- **Given problem**:
Reproduce the following lines verbatim, with no changes.

- **Material shown**:
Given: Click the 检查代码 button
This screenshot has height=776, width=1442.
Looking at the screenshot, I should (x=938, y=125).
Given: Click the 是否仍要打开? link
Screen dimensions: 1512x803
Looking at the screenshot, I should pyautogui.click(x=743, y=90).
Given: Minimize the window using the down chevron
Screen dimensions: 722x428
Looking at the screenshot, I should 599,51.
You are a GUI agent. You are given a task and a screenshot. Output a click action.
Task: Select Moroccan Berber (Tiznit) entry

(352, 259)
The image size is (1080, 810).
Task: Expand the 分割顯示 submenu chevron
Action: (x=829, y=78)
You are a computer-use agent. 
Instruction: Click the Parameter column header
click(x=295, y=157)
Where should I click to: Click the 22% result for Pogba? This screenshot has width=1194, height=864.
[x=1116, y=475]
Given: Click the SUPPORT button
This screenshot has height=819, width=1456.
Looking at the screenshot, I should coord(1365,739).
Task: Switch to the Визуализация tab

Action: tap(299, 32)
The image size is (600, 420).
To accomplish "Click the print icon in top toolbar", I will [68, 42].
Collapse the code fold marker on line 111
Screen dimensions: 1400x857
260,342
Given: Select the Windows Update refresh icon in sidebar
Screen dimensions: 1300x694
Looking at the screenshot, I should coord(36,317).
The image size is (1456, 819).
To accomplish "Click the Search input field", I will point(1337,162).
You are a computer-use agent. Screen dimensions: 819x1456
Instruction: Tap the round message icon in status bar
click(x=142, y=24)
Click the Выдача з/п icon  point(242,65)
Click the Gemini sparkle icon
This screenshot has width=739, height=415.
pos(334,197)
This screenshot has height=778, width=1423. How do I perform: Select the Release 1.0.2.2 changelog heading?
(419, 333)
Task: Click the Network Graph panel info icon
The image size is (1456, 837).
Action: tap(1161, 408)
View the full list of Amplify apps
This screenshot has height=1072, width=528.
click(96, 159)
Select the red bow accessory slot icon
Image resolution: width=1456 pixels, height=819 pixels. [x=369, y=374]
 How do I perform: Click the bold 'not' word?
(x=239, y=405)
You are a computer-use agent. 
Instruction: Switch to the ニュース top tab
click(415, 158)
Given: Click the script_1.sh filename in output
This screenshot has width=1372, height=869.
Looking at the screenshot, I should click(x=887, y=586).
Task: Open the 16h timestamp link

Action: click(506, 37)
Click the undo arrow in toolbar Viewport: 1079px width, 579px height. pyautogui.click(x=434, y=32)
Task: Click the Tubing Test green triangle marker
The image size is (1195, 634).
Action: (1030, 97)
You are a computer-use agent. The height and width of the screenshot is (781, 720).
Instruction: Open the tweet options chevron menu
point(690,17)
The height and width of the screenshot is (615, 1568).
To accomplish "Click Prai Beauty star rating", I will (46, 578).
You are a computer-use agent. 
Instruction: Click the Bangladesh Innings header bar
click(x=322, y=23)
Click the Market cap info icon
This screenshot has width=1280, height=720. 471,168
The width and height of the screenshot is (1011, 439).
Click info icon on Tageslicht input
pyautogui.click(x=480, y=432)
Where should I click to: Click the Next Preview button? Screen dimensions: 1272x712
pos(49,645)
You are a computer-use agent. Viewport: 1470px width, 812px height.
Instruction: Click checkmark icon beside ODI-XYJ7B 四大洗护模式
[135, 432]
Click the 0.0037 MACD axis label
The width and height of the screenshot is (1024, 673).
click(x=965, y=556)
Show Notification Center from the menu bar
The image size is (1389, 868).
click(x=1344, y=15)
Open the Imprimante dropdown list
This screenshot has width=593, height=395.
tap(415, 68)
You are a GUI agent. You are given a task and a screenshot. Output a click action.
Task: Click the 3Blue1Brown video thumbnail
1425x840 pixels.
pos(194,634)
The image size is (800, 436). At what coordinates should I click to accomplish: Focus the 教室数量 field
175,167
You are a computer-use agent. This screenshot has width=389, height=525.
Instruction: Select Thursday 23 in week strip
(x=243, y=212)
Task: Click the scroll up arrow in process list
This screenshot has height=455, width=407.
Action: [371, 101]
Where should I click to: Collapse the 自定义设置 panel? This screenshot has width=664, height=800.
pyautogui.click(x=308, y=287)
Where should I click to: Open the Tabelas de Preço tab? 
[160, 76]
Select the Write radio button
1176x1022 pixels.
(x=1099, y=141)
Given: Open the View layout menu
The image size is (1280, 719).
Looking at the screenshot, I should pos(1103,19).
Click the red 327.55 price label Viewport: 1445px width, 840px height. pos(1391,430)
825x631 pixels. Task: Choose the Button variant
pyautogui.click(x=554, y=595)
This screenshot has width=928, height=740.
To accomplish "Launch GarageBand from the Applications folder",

- **Completed exercise**:
Given: Click the 检查代码 button
This screenshot has height=776, width=1442.
Looking at the screenshot, I should (x=938, y=125).
Given: Click the 是否仍要打开? link
Screen dimensions: 1512x803
Looking at the screenshot, I should pyautogui.click(x=743, y=90).
Given: Minimize the window using the down chevron
Screen dimensions: 722x428
Looking at the screenshot, I should 599,51.
You are a GUI agent. You are given a task and a screenshot. Output a click action.
Task: Select Moroccan Berber (Tiznit) entry

(352, 259)
The image size is (1080, 810).
Task: Expand the 分割顯示 submenu chevron
Action: (x=829, y=78)
You are a computer-use agent. 
Instruction: Click the Parameter column header
click(x=295, y=157)
Where should I click to: Click the 22% result for Pogba? This screenshot has width=1194, height=864.
[x=1116, y=475]
Given: Click the SUPPORT button
This screenshot has height=819, width=1456.
Looking at the screenshot, I should coord(1365,739).
Task: Switch to the Визуализация tab

Action: tap(299, 32)
The image size is (600, 420).
To accomplish "Click the print icon in top toolbar", I will [68, 42].
Collapse the code fold marker on line 111
Screen dimensions: 1400x857
260,342
Given: Select the Windows Update refresh icon in sidebar
Screen dimensions: 1300x694
Looking at the screenshot, I should coord(36,317).
The image size is (1456, 819).
To accomplish "Click the Search input field", I will point(1337,162).
You are a computer-use agent. Screen dimensions: 819x1456
Instruction: Tap the round message icon in status bar
click(x=142, y=24)
Click the Выдача з/п icon  point(242,65)
Click the Gemini sparkle icon
This screenshot has width=739, height=415.
pos(334,197)
This screenshot has height=778, width=1423. How do I perform: Select the Release 1.0.2.2 changelog heading?
(419, 333)
Task: Click the Network Graph panel info icon
The image size is (1456, 837).
Action: tap(1161, 408)
View the full list of Amplify apps
This screenshot has height=1072, width=528.
click(96, 159)
Select the red bow accessory slot icon
Image resolution: width=1456 pixels, height=819 pixels. [x=369, y=374]
 How do I perform: Click the bold 'not' word?
(x=239, y=405)
You are a computer-use agent. 
Instruction: Switch to the ニュース top tab
click(415, 158)
Given: Click the script_1.sh filename in output
This screenshot has width=1372, height=869.
Looking at the screenshot, I should click(x=887, y=586).
Task: Open the 16h timestamp link

Action: click(506, 37)
Click the undo arrow in toolbar Viewport: 1079px width, 579px height. pyautogui.click(x=434, y=32)
Task: Click the Tubing Test green triangle marker
The image size is (1195, 634).
Action: (1030, 97)
You are a computer-use agent. The height and width of the screenshot is (781, 720).
Instruction: Open the tweet options chevron menu
point(690,17)
The height and width of the screenshot is (615, 1568).
To accomplish "Click Prai Beauty star rating", I will (46, 578).
You are a computer-use agent. 
Instruction: Click the Bangladesh Innings header bar
click(x=322, y=23)
Click the Market cap info icon
This screenshot has width=1280, height=720. 471,168
The width and height of the screenshot is (1011, 439).
Click info icon on Tageslicht input
pyautogui.click(x=480, y=432)
Where should I click to: Click the Next Preview button? Screen dimensions: 1272x712
pos(49,645)
You are a computer-use agent. Viewport: 1470px width, 812px height.
Instruction: Click checkmark icon beside ODI-XYJ7B 四大洗护模式
[135, 432]
Click the 0.0037 MACD axis label
The width and height of the screenshot is (1024, 673).
click(x=965, y=556)
Show Notification Center from the menu bar
The image size is (1389, 868).
click(x=1344, y=15)
Open the Imprimante dropdown list
This screenshot has width=593, height=395.
tap(415, 68)
You are a GUI agent. You are given a task and a screenshot. Output a click action.
Task: Click the 3Blue1Brown video thumbnail
1425x840 pixels.
pos(194,634)
The image size is (800, 436). At what coordinates should I click to accomplish: Focus the 教室数量 field
175,167
You are a computer-use agent. This screenshot has width=389, height=525.
Instruction: Select Thursday 23 in week strip
(x=243, y=212)
Task: Click the scroll up arrow in process list
This screenshot has height=455, width=407.
Action: [371, 101]
Where should I click to: Collapse the 自定义设置 panel? This screenshot has width=664, height=800.
pyautogui.click(x=308, y=287)
Where should I click to: Open the Tabelas de Preço tab? 
[160, 76]
Select the Write radio button
1176x1022 pixels.
(x=1099, y=141)
Given: Open the View layout menu
The image size is (1280, 719).
Looking at the screenshot, I should pos(1103,19).
Click the red 327.55 price label Viewport: 1445px width, 840px height. pos(1391,430)
825x631 pixels. Task: Choose the Button variant
pyautogui.click(x=554, y=595)
This screenshot has width=928, height=740.
To accomplish "Launch GarageBand from the Applications folder",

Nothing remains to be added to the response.